9. Curved Space

Newport Harbor High School sat on prime real estate, and for years local developers had fought and lost many battles to relocate the school and build high-end tract homes in its place.

Even though the Colorado River Backwash was three hundred miles away, and had no connection to Newport Beach, security at the school still had to be beefed up. This was primarily because of all the in-depth news reports that tracked down the roots of Michael Lipranski—as if the source of Michael’s transformations of nature could somehow be found in the classrooms of Newport Harbor High. For months there had been waves of curiosity- seekers making pilgrimages to the school and other points of new-divinity interest, hoping perhaps to absorb some residue of the Shards’ passing. But it was Dillon whom most people were interested in, not Michael, so the tide of visitors to Michael’s stomping grounds soon ebbed, leaving only the occasional zealot wandering onto the school grounds.

And then there was the man by the fence.

At 4:30 on a Thursday afternoon, Drew Camden did a few warm-down laps with the rest of the track team, setting the pace.

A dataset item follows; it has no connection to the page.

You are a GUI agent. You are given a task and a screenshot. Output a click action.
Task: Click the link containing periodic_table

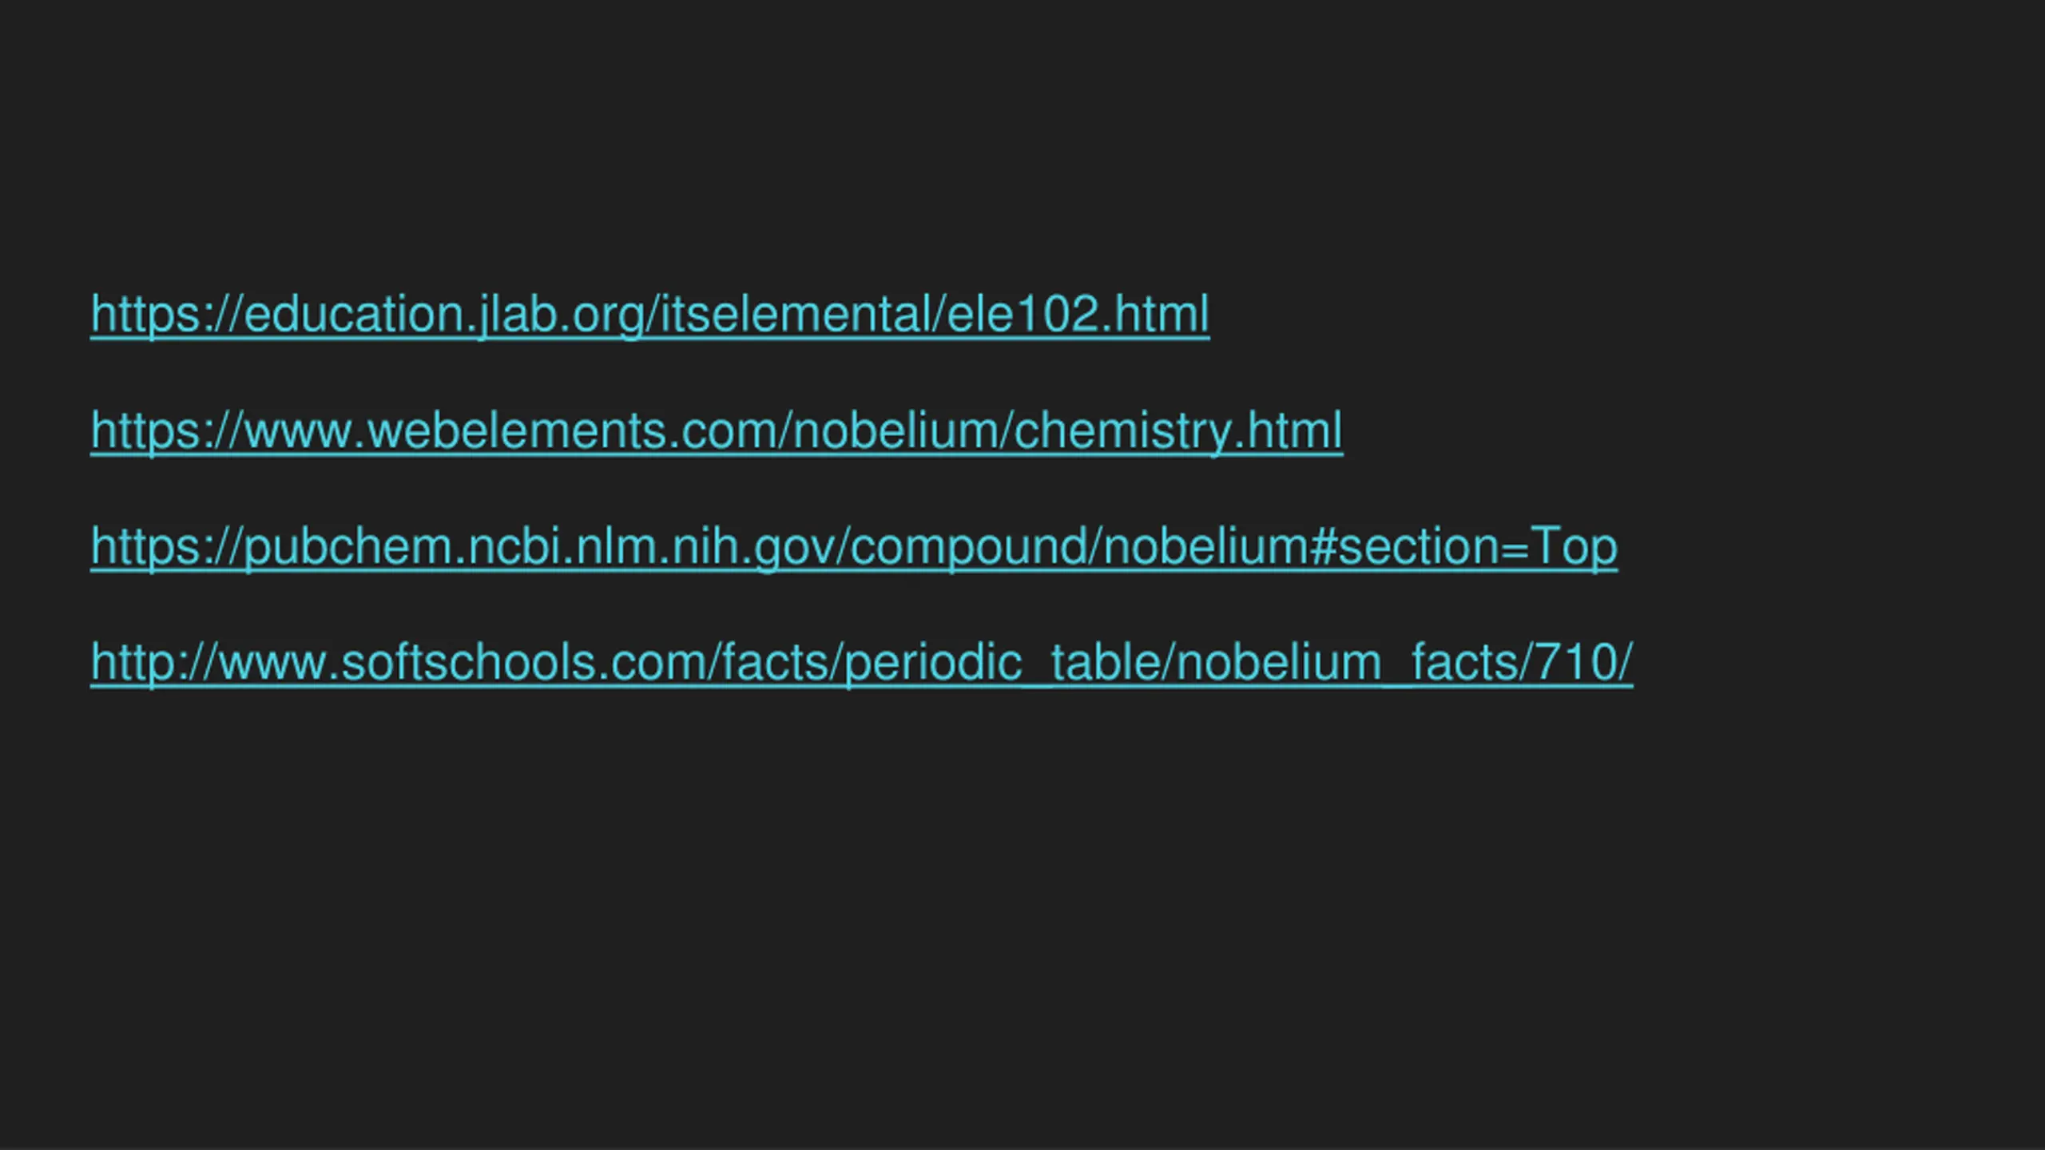click(862, 663)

He had noticed the man just on the other side of the north fence about ten minutes before. He walked a rankled Chihuahua back and forth, weav­ing through the eucalyptus breakwind. It was by no means an odd occurrence—this was a dog-happy neighborhood, and the residents had no reservations about letting their dogs crap in the eucalyptus grove by the school. This man, however was different. Perhaps it was the way he tugged on the yapping dog with little care or sensitivity. Or perhaps it was the way he made brief eye contact with Drew each time he came around for another lap. His gaze made Drew pick up the pace.

“Hey, Drew, it’s a warm down,” one of his teammates reminded him. “Ease up!” but Drew didn’t slow down until the track curved away from the north fence.

There were several explanations for the man with the dog, and none of them were pleasant, but as team captain, he felt a responsibility to dispatch him. So when they reached the stands and the coach sent them off to the showers, Drew chose to take another lap alone.

Back in September, the Orange County Register had printed a nice-sized article on Drew, featuring a picture of him breaking through a finish line. When he had met the reporter for the interview, he was naive enough to think it was going to be an article highlighting his stand-out track performance. But the reporter was not from the sports desk. That should have been Drew’s first clue. The article turned out to be a feature entitled ' ‘Out’ in Front,” and was a coming-out man­ifesto, likening Drew to Greg Louganis, as a local emblem of gay ath­letic pride. People were either appalled, or impressed. Some people would stare at him, their equilibrium thrown off by Drew’s complete lack of effeminate affectations. Some of his friendships were lost, while others grew stronger, and now the fact that he was captain of the track team—which hadn’t meant much to anyone before— was a political statement. Hell, if he went to take a piss now it was a political state­ment. But worse than any of that were the advances from strangers. Some were boys his own age, some were men much older—teens and trolls who idolized him for what they thought he represented. Honesty . . . bravery—which was ridiculous to Drew, because it wasn’t about being brave at all. In the wake of the Backwash, and Michael’s death, he simply found himself uninterested in maintaining his old facade.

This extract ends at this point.